Hi everyone, im Lisa i am 40 years old (but feel alot older physically).
Ive been struggling around 3 years now and i am just tired of it all 
Looking back the first red flag was like a malfunctioning in my brain as i couldnt sit or stand without being light headed if i tried walking i walked very slow of to my left i was hospitalised and treated for viral meningitis after 3 different drs thought i had it. 6 days in and the spinal fluid they took showed nothing. The next couple of months was draining and i then had to go back to hospital as my right side went numb and i was shaking i had pins and needles and numbness even though i could still move my arm and legs and blood flow was fine the dr at the hospital referred me to neurology as he said this is definitely neurological, after along wait and struggling i eventually was diagnosed over a year ago with FND and that was it was left to deal with it.

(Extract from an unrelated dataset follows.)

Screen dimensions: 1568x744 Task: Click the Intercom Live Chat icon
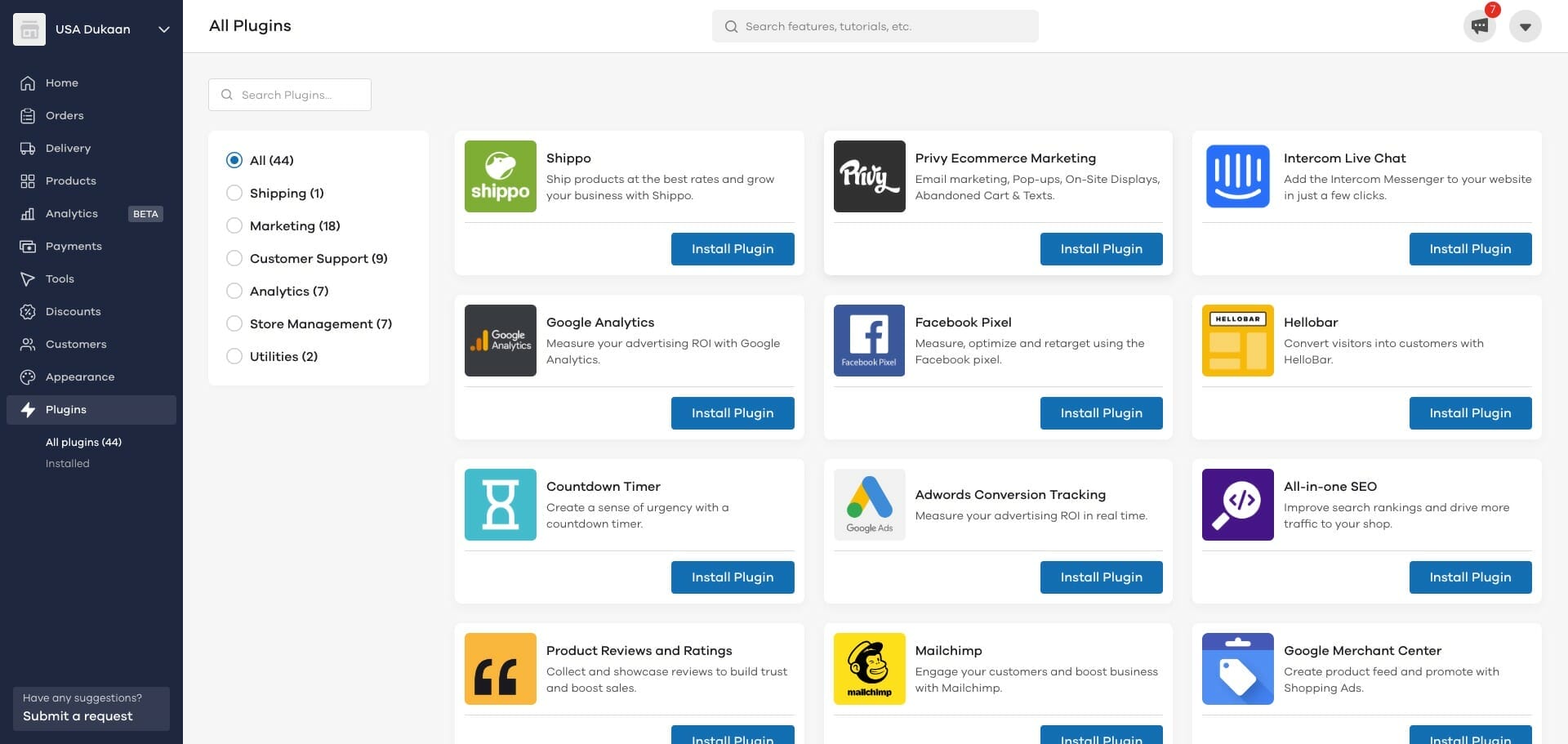click(1237, 176)
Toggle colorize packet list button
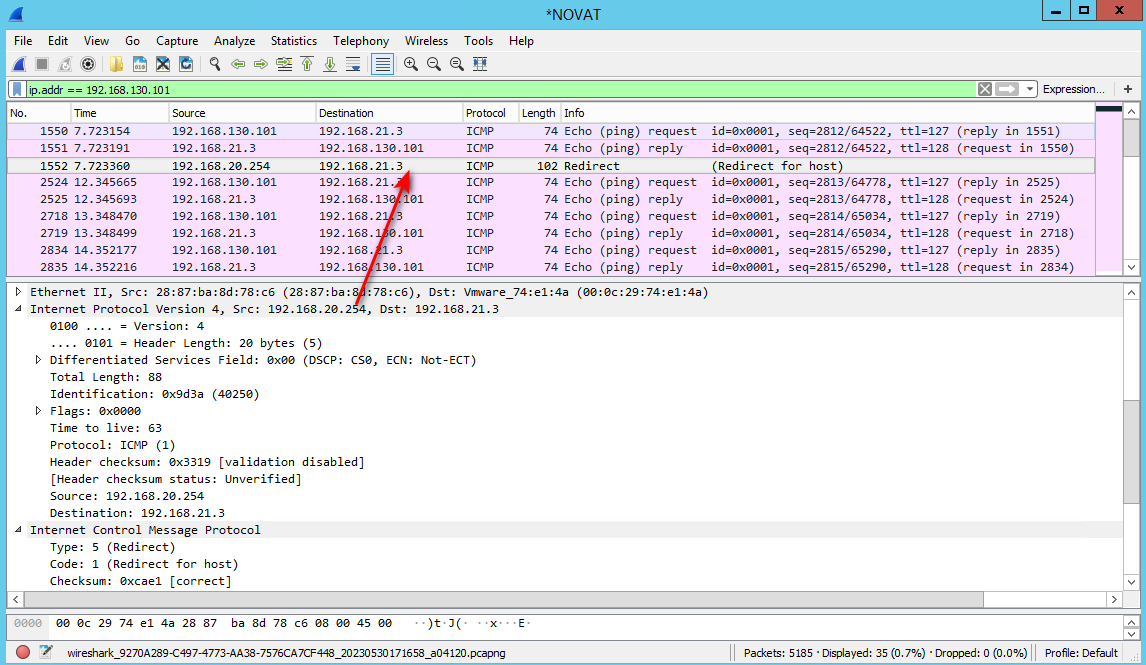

Ive been back to my GP numerous times as my tremour in my right hand is getting worse ( i broke my finger peeling potatoes as i dont feel like i have full feeling/control in my hand) Im constantly tired (all bloods normal as they always do blood test) im struggling with balance some days and sometimes when i go to walk my left leg doesnt follow so have to catch myself. I get hot patches like im stood next to a fire or i feel like a wet patch, i struggle to lift my left leg in bed and the jerks and spasm are hard to deal with, only had it once when stood talking to colleagues but i get them when im in bed trying to relax all the time, my memory is getting bad and ive started to struggle remembering words.
I have finally been referred back to neurology and my appointment is this coming monday.
I think ive come on here just to talk and read with people who are going through the same i think deep down i know its EOPD and i just want to know because its so tiring and im currently of work on sick because its all become to much
Anyone else had to wait so long, received wrong diagnoses or just experienced the same sort of symptoms
TiA Lisa
Hi and welcome to our forum, @Lisa82 . You’ll find everyone very friendly and supportive and I’m sure someone will be along soon to let you know what their own experience has been.
It really does sound like you’ve been through the wringer and I can’t imagine how stressful this has been for you. Of course, only a doctor can diagnose Parkinson’s and waiting an appointment can make time seem to stretch uncomfortably. However, Monday is almost here and I hope you can get some answers then.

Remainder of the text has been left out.